Japanese businessman (born 1940)

Kenzo Tsujimoto (辻本憲三, Tsujimoto Kenzō) is a Japanese businessman who founded the video game companies Capcom and Irem. He has also served as president of the Computer Software Copyright Association since 1997, and was president of Computer Entertainment Supplier's Association from 2002 to 2006.

==Biography==
Tsujimoto was born in Kashihara, Nara, as the third son of a blacksmith. In 1956, after graduating from junior high school from his father's early death, he got a job at a nearby company, and at the same time entered the part-time system of Nara Prefectural Unebi Senior High School. After graduating from the school in March 1960, he got a job at an uncle's food wholesale company. In March 1963, he was transferred to the confectionery wholesale business run by his uncle and became independent, and although the company name was changed to Tsujimoto Shoten, he failed to manage and had a debt of several million yen.

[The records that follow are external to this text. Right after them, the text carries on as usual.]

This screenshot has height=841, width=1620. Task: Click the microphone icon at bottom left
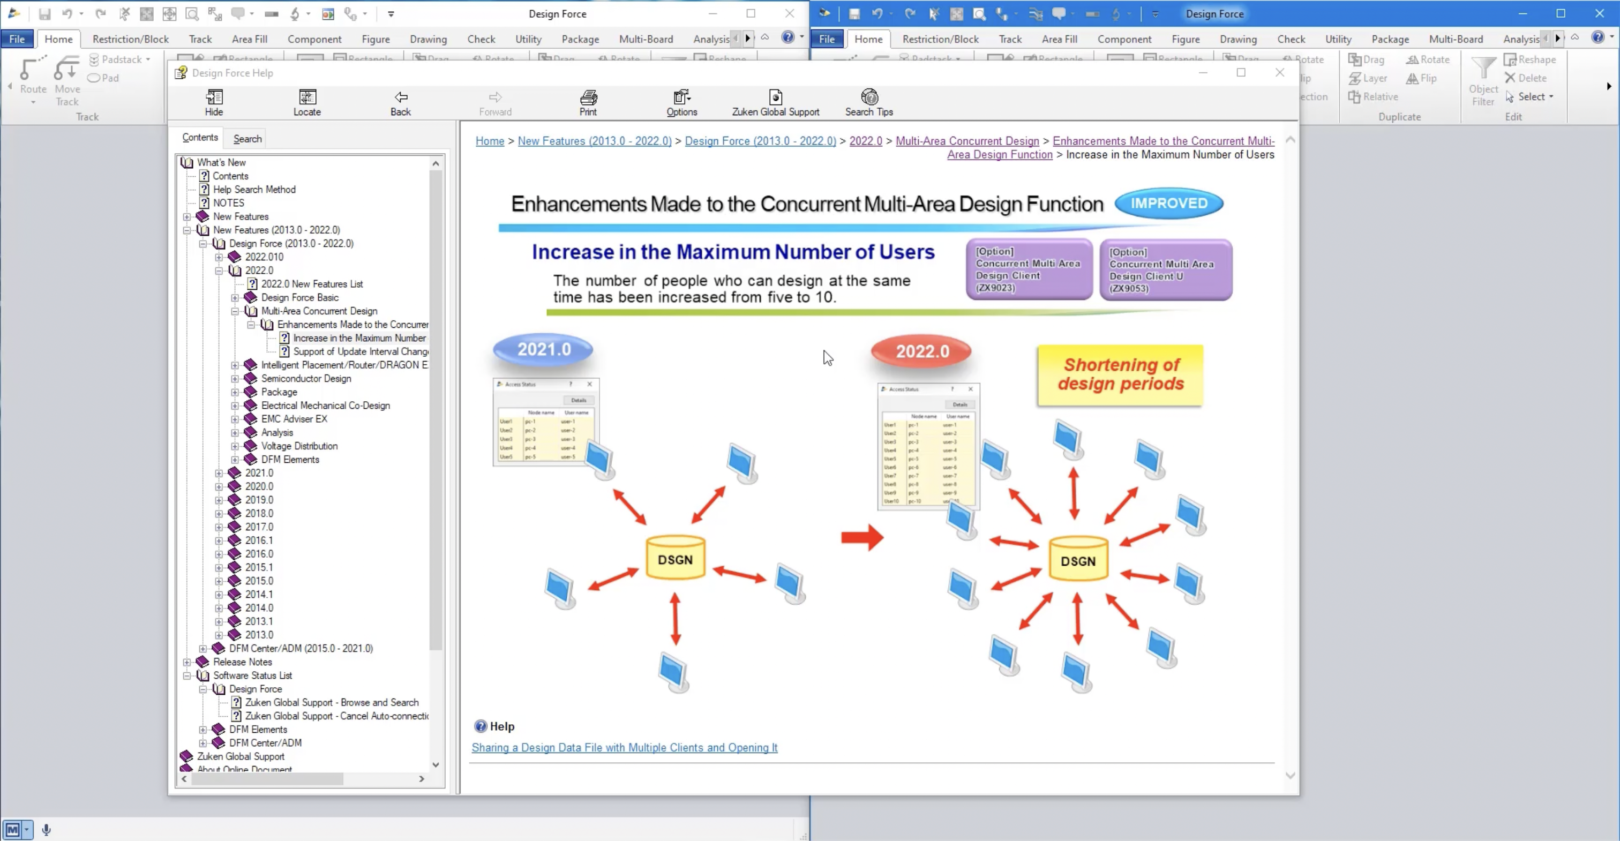pyautogui.click(x=46, y=830)
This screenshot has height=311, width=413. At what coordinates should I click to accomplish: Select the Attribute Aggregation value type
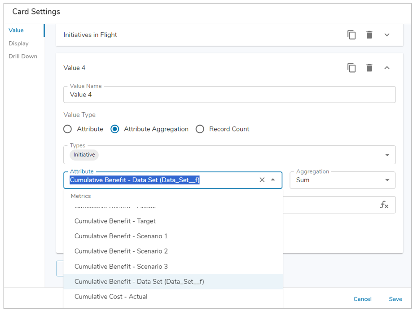point(114,129)
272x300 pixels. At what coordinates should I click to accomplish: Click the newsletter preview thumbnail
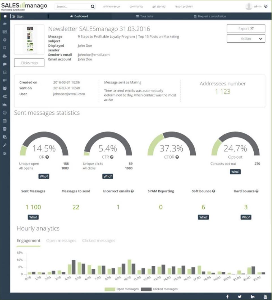[x=29, y=40]
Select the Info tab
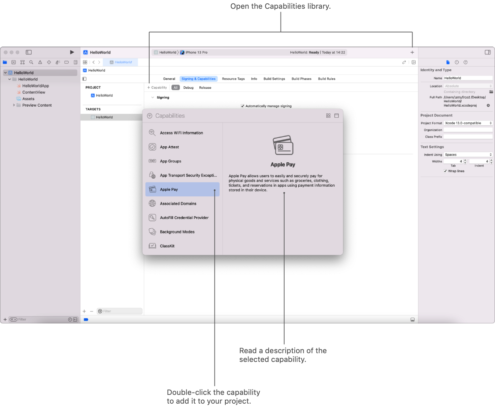 pos(254,78)
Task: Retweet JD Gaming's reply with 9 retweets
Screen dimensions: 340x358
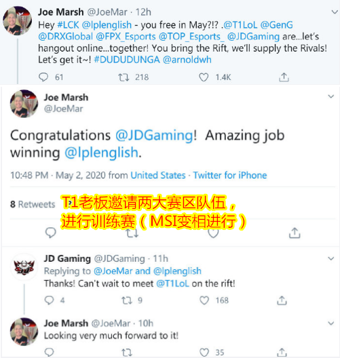Action: pos(127,300)
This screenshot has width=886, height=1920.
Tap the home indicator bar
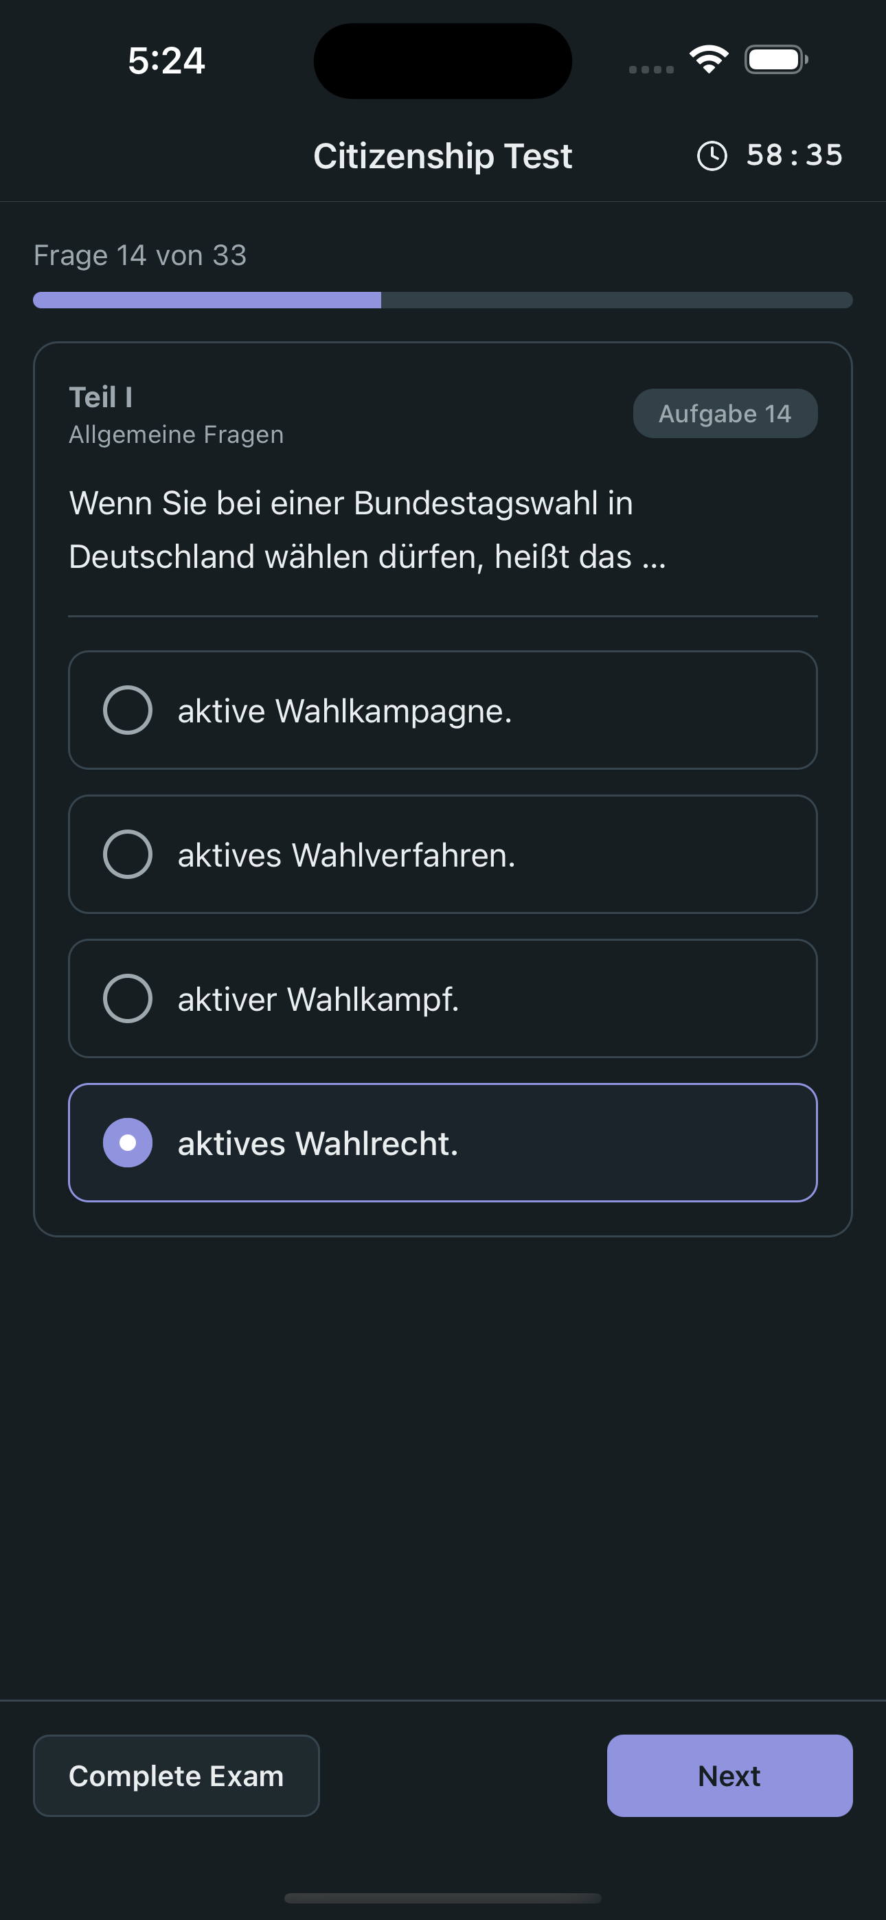(442, 1898)
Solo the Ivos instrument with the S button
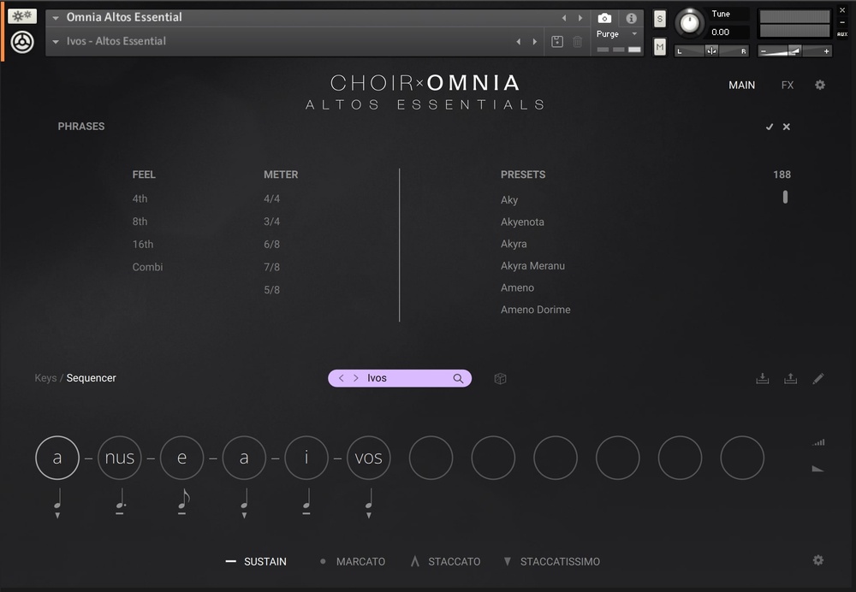This screenshot has width=856, height=592. tap(659, 18)
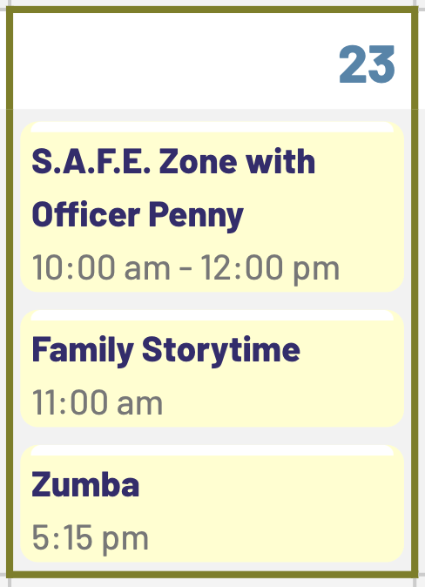Click the white top strip of S.A.F.E. card
Image resolution: width=425 pixels, height=587 pixels.
[212, 128]
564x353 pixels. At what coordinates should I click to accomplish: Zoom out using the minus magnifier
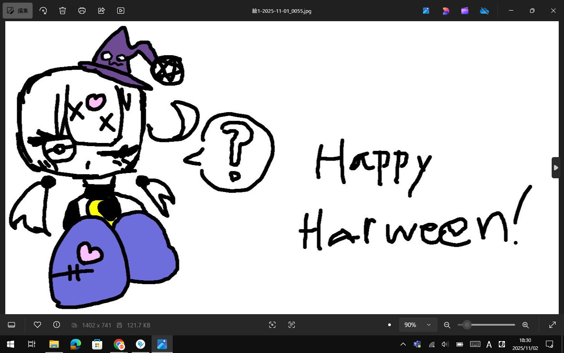click(x=447, y=325)
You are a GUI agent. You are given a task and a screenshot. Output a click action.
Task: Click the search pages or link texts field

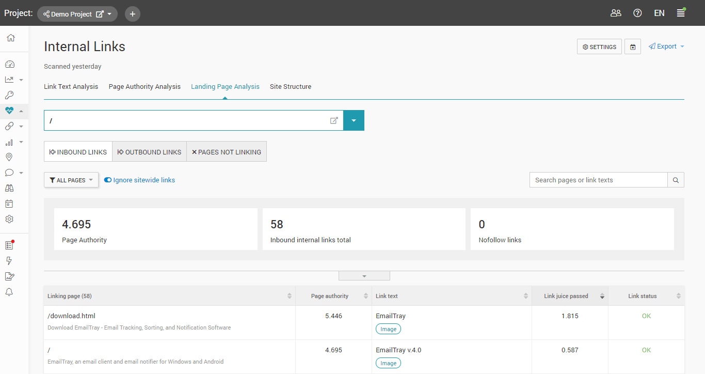click(598, 180)
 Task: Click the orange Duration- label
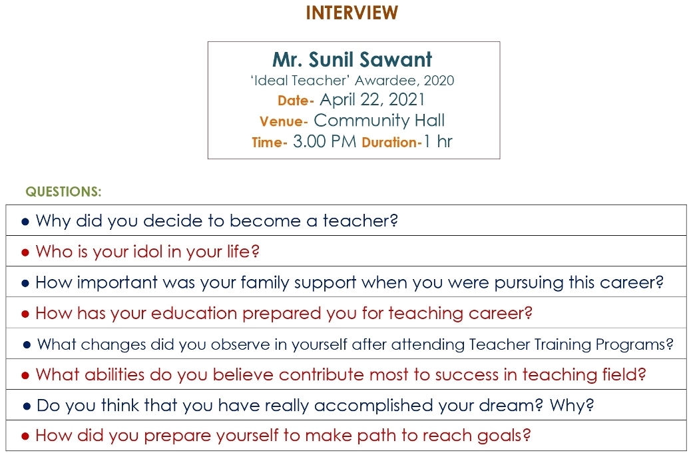(392, 143)
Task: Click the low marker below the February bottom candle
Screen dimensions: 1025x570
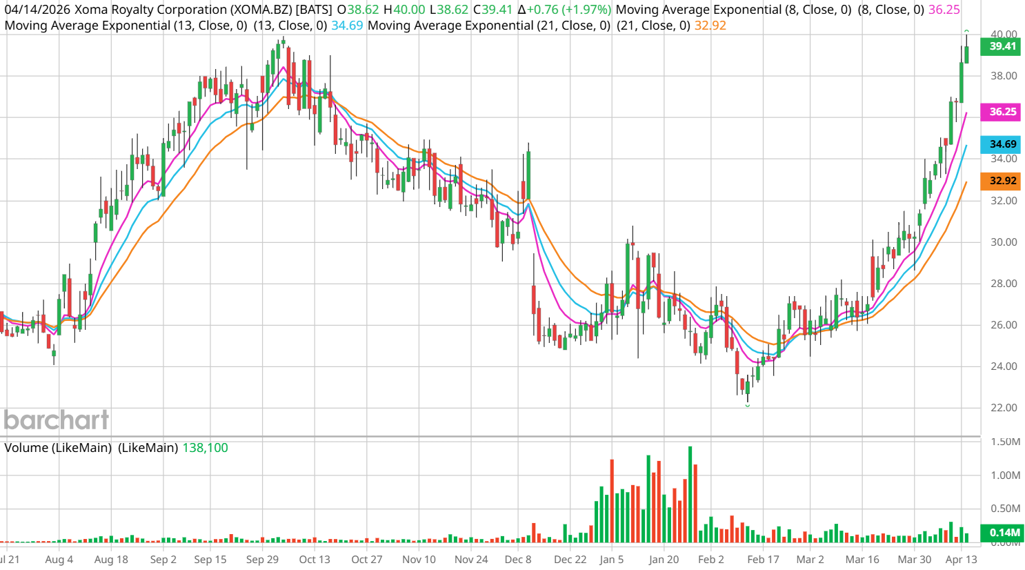Action: [747, 406]
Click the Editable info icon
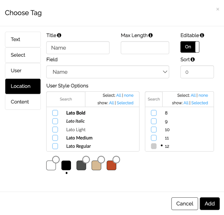The width and height of the screenshot is (224, 215). pos(202,35)
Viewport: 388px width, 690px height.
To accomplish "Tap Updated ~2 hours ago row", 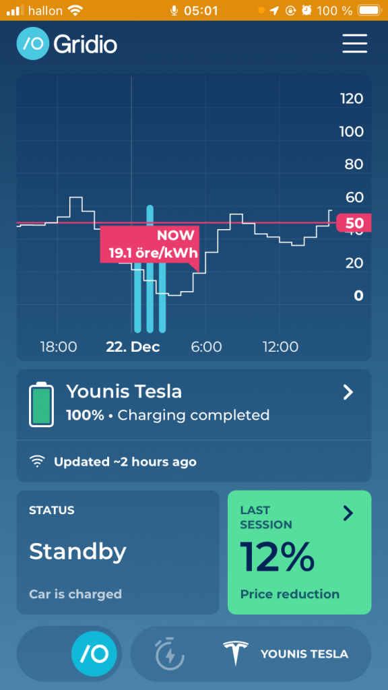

In 1968, the confectionery retailer Tsujimoto Shoten was reopened in Osaka, and when the children lined up at the cotton candy making machine placed in the candy corner, it was not for the product itself, but for the process of making cotton candy. Two years later, Tsujimoto was peddling all over the country for the performance of selling this cotton candy making machine, and on his way home, he was entrusted with the modification of the pachinko machine and sold 1,000 units per model, so he was convinced that game entertainment would grow in the future.

In July 1974, Tsujimoto founded IPM, which became Irem and became its president. He established I.R.M. Corporation on May 30, 1979, and IRM changed its name to Sambi in 1981. The company released "IPM Invaders" and "Capsule Invaders" under license from Taito during the Invaders game epidemic. However, at Irem, Tsujimoto who was the chairman, was forced out because of poor performance due to the retreat of the Invaders boom.

On June 11, 1983, he founded Capcom as a sales company for Sambi and became president and representative director. In July of the same year, the company's first game Little League was released. In 1989, Sambi, which was developed, absorbed and merged with Capcom, which was in charge of sales, and changed the name of the surviving company, Sambi, to Capcom, and Tsujimoto continued to serve as president.

In the 1990s, Tsujimoto established his fourth company "Kenzo Estate" as a winery as a sole proprietorship. He purchased 1,500 hectares of land in Napa, California, USA, which had been idle due to Capcom's business failure, from Capcom for 7 billion yen, and made it privately owned by Tsujimoto. First shipped in 2008, this winery's white wine "Asatsuyu" was selected as one of the "best wines" by a magazine for the wealthy in the United States in 2011.

In 2001, Tsujimoto became chairman and CEO of Capcom.

In 2016, Tsujimoto opened Kenzo, a Michelin-starred Japanese restaurant, on the Kenzo Estate land.

==Personal life==
Tsujimoto's older son, Haruhiro, has served as Capcom's President and COO since 2007. His younger son, Ryozo, is a producer of the Monster Hunter series. He also holds an interest in winery.